#### Prompt:
Your answer must be an exact transcription of every record.

(Source material Opens)

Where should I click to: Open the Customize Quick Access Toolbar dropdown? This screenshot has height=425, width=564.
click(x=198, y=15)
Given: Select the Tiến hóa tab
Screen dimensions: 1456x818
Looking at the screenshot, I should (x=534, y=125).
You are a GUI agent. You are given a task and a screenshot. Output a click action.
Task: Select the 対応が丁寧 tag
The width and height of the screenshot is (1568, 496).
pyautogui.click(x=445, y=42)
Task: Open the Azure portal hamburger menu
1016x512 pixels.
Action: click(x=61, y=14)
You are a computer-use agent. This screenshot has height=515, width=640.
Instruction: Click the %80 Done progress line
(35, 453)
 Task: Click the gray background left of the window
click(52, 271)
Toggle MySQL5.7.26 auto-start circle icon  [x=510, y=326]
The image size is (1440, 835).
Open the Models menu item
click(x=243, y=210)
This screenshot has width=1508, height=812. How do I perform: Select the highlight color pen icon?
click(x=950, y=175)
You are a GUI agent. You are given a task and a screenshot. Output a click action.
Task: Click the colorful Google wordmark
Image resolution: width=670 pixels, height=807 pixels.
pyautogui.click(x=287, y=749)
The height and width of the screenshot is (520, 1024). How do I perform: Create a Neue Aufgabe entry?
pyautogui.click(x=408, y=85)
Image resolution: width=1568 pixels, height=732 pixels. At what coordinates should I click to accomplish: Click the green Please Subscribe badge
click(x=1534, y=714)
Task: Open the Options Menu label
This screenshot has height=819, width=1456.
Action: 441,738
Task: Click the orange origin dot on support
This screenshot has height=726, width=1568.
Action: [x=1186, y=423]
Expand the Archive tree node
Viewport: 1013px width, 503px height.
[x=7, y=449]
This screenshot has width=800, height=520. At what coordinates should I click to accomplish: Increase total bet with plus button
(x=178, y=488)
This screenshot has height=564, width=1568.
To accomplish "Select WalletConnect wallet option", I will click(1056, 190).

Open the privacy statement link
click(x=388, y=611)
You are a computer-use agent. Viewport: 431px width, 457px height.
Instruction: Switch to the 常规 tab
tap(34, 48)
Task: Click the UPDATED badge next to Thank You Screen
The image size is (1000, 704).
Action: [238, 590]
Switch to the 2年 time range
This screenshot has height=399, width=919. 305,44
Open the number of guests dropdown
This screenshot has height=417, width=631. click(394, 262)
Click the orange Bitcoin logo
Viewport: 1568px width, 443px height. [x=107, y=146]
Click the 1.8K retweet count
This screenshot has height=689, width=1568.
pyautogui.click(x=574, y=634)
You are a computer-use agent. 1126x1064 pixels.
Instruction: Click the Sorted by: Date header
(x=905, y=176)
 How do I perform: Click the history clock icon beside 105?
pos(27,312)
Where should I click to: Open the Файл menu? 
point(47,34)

(Source material Closes)

#### Exercise output:
Where should I click to: Open the Customize Quick Access Toolbar dropdown? This screenshot has height=425, width=564.
click(x=198, y=15)
Given: Select the Tiến hóa tab
Screen dimensions: 1456x818
Looking at the screenshot, I should (x=534, y=125).
You are a GUI agent. You are given a task and a screenshot. Output a click action.
Task: Select the 対応が丁寧 tag
The width and height of the screenshot is (1568, 496).
pyautogui.click(x=445, y=42)
Task: Open the Azure portal hamburger menu
1016x512 pixels.
Action: click(x=61, y=14)
You are a computer-use agent. This screenshot has height=515, width=640.
Instruction: Click the %80 Done progress line
(35, 453)
 Task: Click the gray background left of the window
click(52, 271)
Toggle MySQL5.7.26 auto-start circle icon  [x=510, y=326]
The image size is (1440, 835).
Open the Models menu item
click(x=243, y=210)
This screenshot has width=1508, height=812. How do I perform: Select the highlight color pen icon?
click(x=950, y=175)
You are a GUI agent. You are given a task and a screenshot. Output a click action.
Task: Click the colorful Google wordmark
Image resolution: width=670 pixels, height=807 pixels.
pyautogui.click(x=287, y=749)
The height and width of the screenshot is (520, 1024). How do I perform: Create a Neue Aufgabe entry?
pyautogui.click(x=408, y=85)
Image resolution: width=1568 pixels, height=732 pixels. At what coordinates should I click to accomplish: Click the green Please Subscribe badge
click(x=1534, y=714)
Task: Open the Options Menu label
This screenshot has height=819, width=1456.
Action: 441,738
Task: Click the orange origin dot on support
This screenshot has height=726, width=1568.
Action: [x=1186, y=423]
Expand the Archive tree node
Viewport: 1013px width, 503px height.
[x=7, y=449]
This screenshot has width=800, height=520. At what coordinates should I click to accomplish: Increase total bet with plus button
(x=178, y=488)
This screenshot has height=564, width=1568.
To accomplish "Select WalletConnect wallet option", I will click(1056, 190).

Open the privacy statement link
click(x=388, y=611)
You are a computer-use agent. Viewport: 431px width, 457px height.
Instruction: Switch to the 常规 tab
tap(34, 48)
Task: Click the UPDATED badge next to Thank You Screen
The image size is (1000, 704).
Action: [238, 590]
Switch to the 2年 time range
This screenshot has height=399, width=919. 305,44
Open the number of guests dropdown
This screenshot has height=417, width=631. click(394, 262)
Click the orange Bitcoin logo
Viewport: 1568px width, 443px height. [x=107, y=146]
Click the 1.8K retweet count
This screenshot has height=689, width=1568.
pyautogui.click(x=574, y=634)
You are a computer-use agent. 1126x1064 pixels.
Instruction: Click the Sorted by: Date header
(x=905, y=176)
 How do I perform: Click the history clock icon beside 105?
pos(27,312)
Where should I click to: Open the Файл menu? 
point(47,34)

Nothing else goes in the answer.